(Exercise set):
a) Answer these questions about the passage on unpaid invoices, one answer per line:
(i) Where no payment date was agreed, within how many days is there an implied obligation to pay?
(ii) Where possible, how should any agreement between the parties be executed?
(iii) What two routes does the passage name as the next step if attempts to agree a payment plan fail?
b) Write out the passage on unpaid invoices starting at "Ideally, any contract" and ending at "in these circumstances.", swapping "retention of title" for "reservation of title".
c) Extend the passage on customers who fail to pay their invoices, continuing on from its final sentence.

(Passage to read):

***

Rising rates of inflation, a weaker pound, the economic and political uncertainty surrounding Brexit, drops in consumer spending – all these factors can squeeze a business and disrupt a good cash flow.  What should you do if your business finds itself in a situation where your customers are not paying you, which then has a knock on effect on your own cash flow?
Here are some tips on the steps to take.

Ideally, any contract with a supplier or customer will have clear agreed terms on what the process is should there be non-payment of an invoice.  This can include agreed interest rates, consequences of a breach of contract, retention of title or charges over any goods which may have been supplied.  Ortolan Legal can help review any existing contracts you may have or advise on any future deals to give you the best possible protection in these circumstances.

Assuming no such contractual terms exist and the payment is due and payable solely from an invoice with no agreed payment date, there is an implied obligation to pay within 30 days of getting the invoice or receiving the goods or service.

If the customer still has not paid, there are then several options available.  First is obviously to speak to your customer and ascertain what the problem is or if the debt is disputed.  It may be that you can agree some sort of payment schedule and extend payment over a longer period of time.  This obviously depends on the customer relationship and their behaviour over the period of your dealings with them.  Any agreement should be documented by the parties and executed as a deed where possible.

If any attempts to agree a payment plan between parties are not successful, then the next step is to either use insolvency proceedings or a county court action to try and resolve the situation.

***

(Information supplied):
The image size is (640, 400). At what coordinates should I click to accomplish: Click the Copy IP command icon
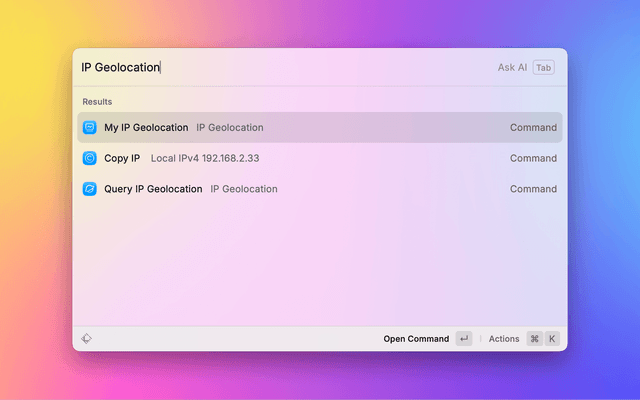90,158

***

(Answers given):
a)
(i) Within 30 days of getting the invoice or receiving the goods or service.
(ii) As a deed.
(iii) Insolvency proceedings or a county court action.

b)
Ideally, any contract with a supplier or customer will have clear agreed terms on what the process is should there be non-payment of an invoice.  This can include agreed interest rates, consequences of a breach of contract, reservation of title or charges over any goods which may have been supplied.  Ortolan Legal can help review any existing contracts you may have or advise on any future deals to give you the best possible protection in these circumstances.

c)
Insolvency Proceedings

Insolvency proceedings can be a useful tool in debt recovery. A company or an individual is deemed insolvent if they are unable to pay their debts as they fall due (or if their liabilities are greater than their assets for a company). 

The first step in debt recovery through insolvency legislation is to issue a statutory demand.  Generally this can be used when the debt is more than £750 for a company and £5000 for an individual.  There is no standard form for the statutory demand since the new Insolvency Rules came into force in April this year, but certain information must be included for it to be valid.  It is vital that the creditor can prove the statutory demand was correctly served, especially if the statutory demand is used as a pre-cursor to any future insolvency procedure.

Often the serving of a statutory demand is enough to illicit a payment from the debtor.  If however it is ignored, a creditor can present a petition for the winding up of the company after three weeks have elapsed from the date of the statutory demand.  A winding up petition should not be presented where the debt is genuinely disputed.

Again, the threat of winding up petitions can often result in the debt being paid quickly or if not, the process from presentation of a winding up petition to receiving an order can be relatively fast and the directors then are no longer in charge of the company and its day to day dealings.

A liquidator is then appointed to take control of all the company’s assets and your claim is ranked along with all other creditors, some of whom may have security and you may come quite low down the order when it comes to being paid.  Usually in a liquidation any payments are as a percentage on the pound so it is unlikely you will be paid in full.

A creditor in these circumstances must understand that if the debtor company has few or no assets or many secured creditors, there is a high possibility that they may not receive anything in a liquidation and actually incur costs; or that it can take months or even years for a distribution to be made out of the liquidation estate.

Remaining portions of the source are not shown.